Con Bolivia: La lógica política de los gobiernos de Bolivia y en especial de Evo Morales se columpia entre la modernidad, la cultura ancestral boliviana y una versión básica y superficial de Marx. En la lógica de Morales y su grupo, Chile al no entregar una salida soberana al mar a Bolivia, es “injusto”, no “comparte” y es “arrogante”. Por años hablaron de la invalidez del Tratado Paz y Amistad de 1904; súbitamente dejaron de lado esta aproximación e hicieron una presentación a la Corte Internacional de Justicia pidiendo que Chile negociara “de buena fé”, rápido y entregara los territorios requeridos. Es decir entienden “negociación” como una manera de formalizar sus exigencias, que deben ser satisfechas en su totalidad por Chile. Simultáneamente dejan expresamente abierta la posibilidad de recurrir simultánea o posteriormente a otras instancias judiciales, en oposición a lo que dice el Artículo VI del Tratado, en cuanto a que los fallos de la Corte son conclusivos y finales.
En breve, Morales se aproxima a la CIJ como si se tratara de una instancia política y no judicial; que cree que los procedimientos jurídicos son solo indicativos y que las negociaciones son “de buena fe” solo si incluyen finales garantizados y beneficiosos para él y para su país. Dada la mentalidad que se ha conformado en el pueblo boliviano respecto a su atraso y pobreza como los resultantes del abuso a que ha sido sometido por Chile y por su propia elite dirigente, nunca habrá “una solución” que perdure más allá del gobierno boliviano que la negoció. En este sentido, con Bolivia no hay solución posible a sus demandas.
El comportamiento de Morales no podría ser considerado distante de las tendencias más populares en Bolivia, y su creatividad política y jurídica no parece estar constreñida por las fórmulas judiciales. Así, la adhesión de Chile al Pacto de Bogotá solo abre una instancia que permite a los gobiernos bolivianos obligar a Chile a seguirlo en sus desvaríos y ser juguete de sus maniobras y peleas internas. La asimetría entre ambos estados respecto al respeto a los tratados, a la palabra empeñada y a las formalidades internacionales se transforma así en una debilidad para nuestro país.

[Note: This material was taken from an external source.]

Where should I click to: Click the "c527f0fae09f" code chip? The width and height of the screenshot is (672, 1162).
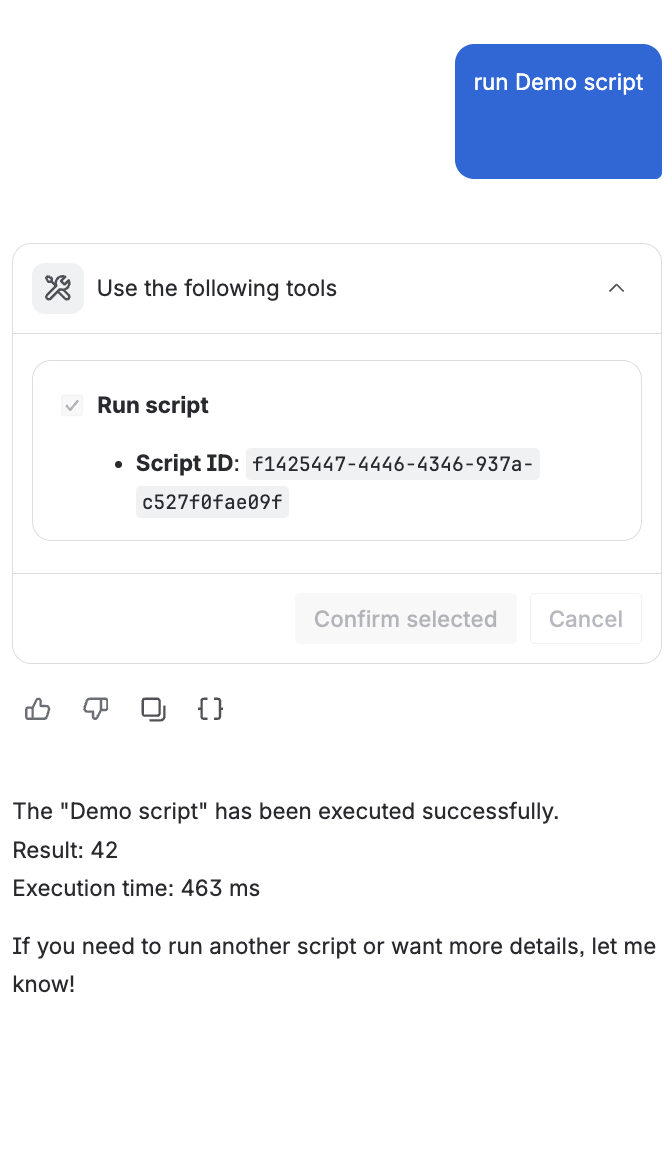[x=212, y=503]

Se puede concluir que el Pacto de Bogotá, probadamente, no es útil como instrumento jurídico para que Chile dirima conflictos con sus vecinos en condiciones de equidad y confianza que permitan contar con él para defender nuestros intereses nacionales.
Por último, en los tribunales de justicia, nacionales e internacionales se encuentra presente una tendencia creciente que señala que los jueces “hacen justicia” y no se limitan a “aplicar la ley”, con lo cual suplantan a los cuerpos políticos internos e internacionales en sus atribuciones tradicionales de intermediación y determinación de las reglas de convivencia y se auto erigen en representantes directos de las personas y los pueblos. Esta tendencia hace que la suerte de un pleito quede sujeta a aquello que el juez estime justo y donde las pruebas son solo un antecedente más de la causa.

En breve, no es en los argumentos jurídicos en donde Chile podrá defenderse, sino en el recurso a su poder nacional gestionado por políticos y diplomáticos profesionales. Esto comienza por liberarnos del Pacto de Bogotá y tomar la seguridad nacional en nuestras propias.
Las relaciones internacionales de Chile son asunto de políticos y diplomáticos y no de abogados y jueces.

Pasó la hora judicial y llegó la hora de la política.